[Example 1] Simple curved channel with a 60 degree bend
Select a solver
From the [Select Solver] window, select [Nys2d+] and click [OK].
A window with [Untitled - iRIC 3.x.xxxx [Nays2d+]] appears.
From the window, Figure 5 ,select [Grid], [Select Algorithm to Create Grid]. Then the [Select Grid Creating Algorithm] window, Figure 7 appears.
Select [2d arc grid generator], and push [OK]
Create Computational Grid
In the window, Figure 8 , click [Channel shape (basic)], and set the values as show in Figure 8 .
Select [Channel shape (additional)], set the values as shown in Figure 9 , and click [Create Grid].
Then the [Conformation] window appears as Figure 10 ,and click [Yes].
Then the following window, Figure 11 appears.
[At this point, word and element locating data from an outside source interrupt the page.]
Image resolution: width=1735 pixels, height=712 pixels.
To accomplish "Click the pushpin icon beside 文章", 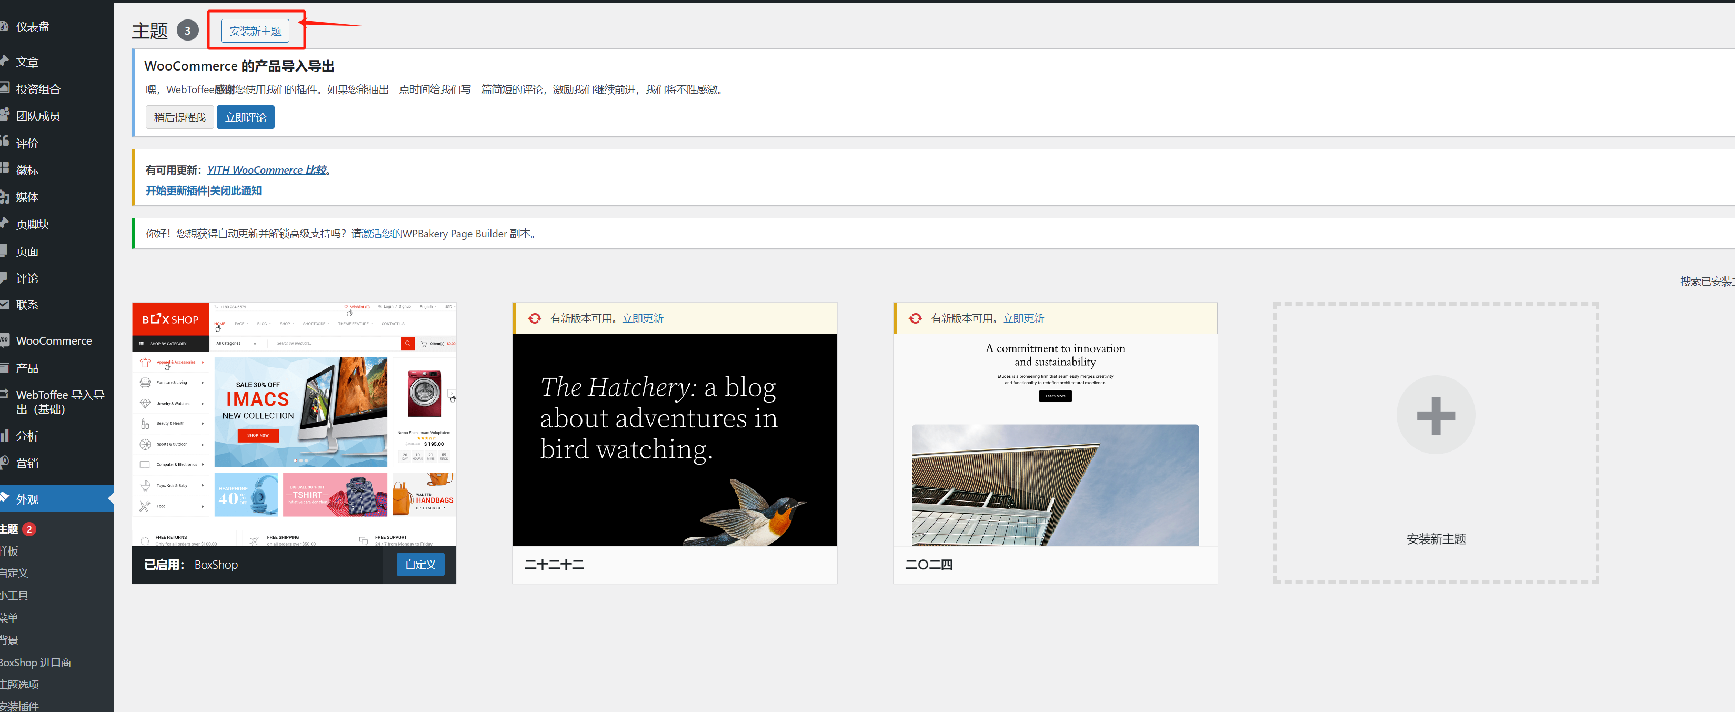I will (3, 61).
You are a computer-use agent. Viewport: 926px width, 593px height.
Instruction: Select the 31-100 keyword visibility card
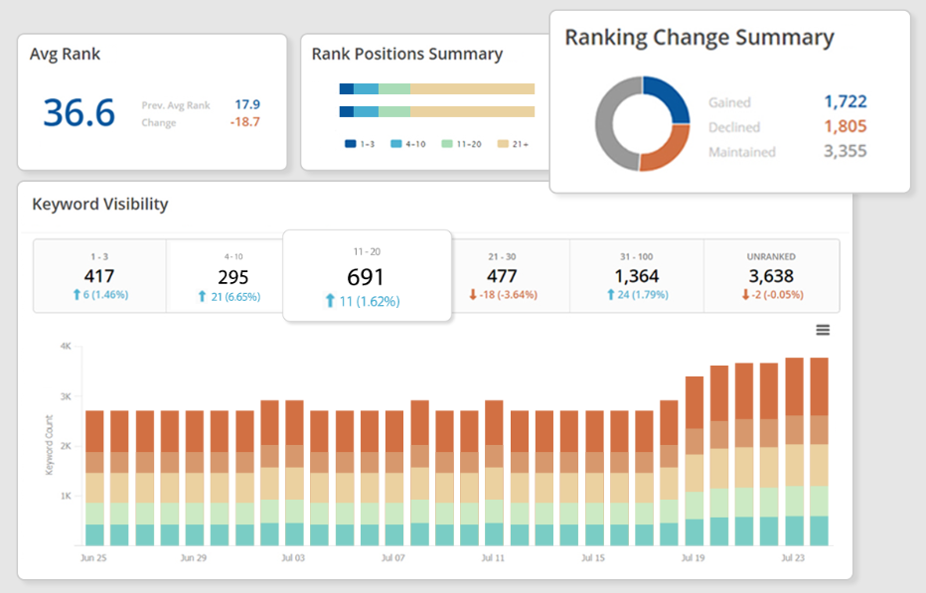tap(637, 273)
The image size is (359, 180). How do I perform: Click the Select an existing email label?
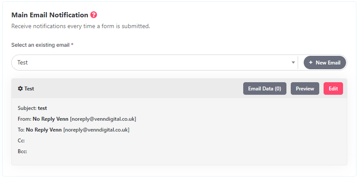click(x=40, y=45)
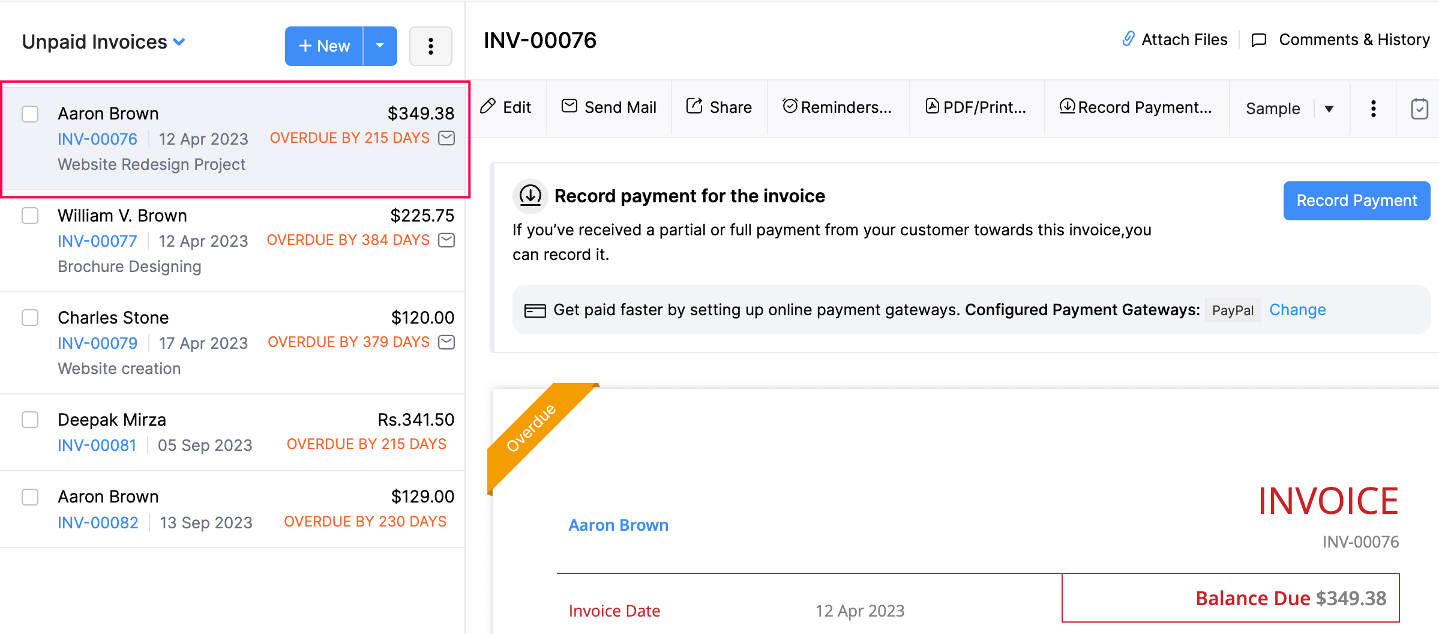The height and width of the screenshot is (634, 1439).
Task: Click the Share icon in toolbar
Action: point(694,107)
For the confirmation of mapping, add tick marks to “grid”, “node attributes”, and “Elevation(m)” in the object browser. A channle with a simple curved channel with straight channels upstream and downstream with parabolic shape section as: numref:01_koushi_5 is shown.
Set Calculation Condition
From the main menu, select “Calculation conditions”-> “Settings” from the menu bar.
Then the calculation condition setting window Figure 14 is displayed.
Click [Edit] in Figure 14 , and input dischrge hydrograph as shown in Figure 15 . Then click [OK].
Select [Time and bed erosion parameters] and set values as shown in Figure 16 .
Select [Other computational parameters] and set values as shown in Figure 17 .
Select [3D Velocity Profile] and set values as shown in Figure 18 .
Finally, click [OK] and finish condition setting.
Launch Computation
From the main menu bar, select [Simulation],[Run]. Then if you are asked, [This simulation already has results …] as Figure 19 , just reply [OK] to continue.
Then you are asked […. Do you want to save?] as Figure 20 . Answer [Yes] or [No] depends on which you want, and the simulation starts as Figure 21
When the simulation finished. A message [The solver finished calculation] appears as Figure 21. Click [OK] and the simulation will finish.
Display Computational Results
After the companion finished, form the main menu, by selecting [Calculation Results] and [Open new 2D Post-Processing Window], a new Window appears as Figure 23 .
With holding down the “Ctrl” button and the right mouse button, you can move around the object by moving the mouse up/down/left/right. It can also be enlarged and shrank by turning the mouse center diamond as, Figure 24 .
Depth
In the object browser, put the check marks in “Scalar (node)” and “Depth[m]”, right-click and select “Properties”. The “Scalar Setting” window Figure 25 appears.
Set the values as shown in Figure 25, and click [OK], then Figure 26 appears.
Velocity Vectors
In the object browser, put the check marks in “Arrow” and “Velocity”, right-click and select “Properties”. The “Arrow Setting” window Figure 27 appears. Set the values as Figure 27, and click [OK].
Figure 28 shows the depth-averaged velocity vectors.
In Figure 28, you can select “Surface Velocity” and “Bottom Velocity” by chekking each box in “Arrow” group.
It is obvious that, because of the secondly flow, the depth averaged velocity vectors are parallel to the channel banks, the surface velocity vectors are heading to outer bank, and the bottom velocity vectors are heading inner bank.
Stream Lines
Uncheck the box by “Arrow” in the Object Browser and check a box by “Streamline”. By checking “Velocity”, the streamlines following the depth averaged flow velocity” Figure 31 will be displayed. By checking “Surface Velocity”, the streamline following the surface velocity” Figure 32 will be displayed. By checking “Bottom Velocity”, the streamline following the bottom velocity ne: numref:01_kekka_11 will be displayed.
The effect of the secondary flow is clearly shown.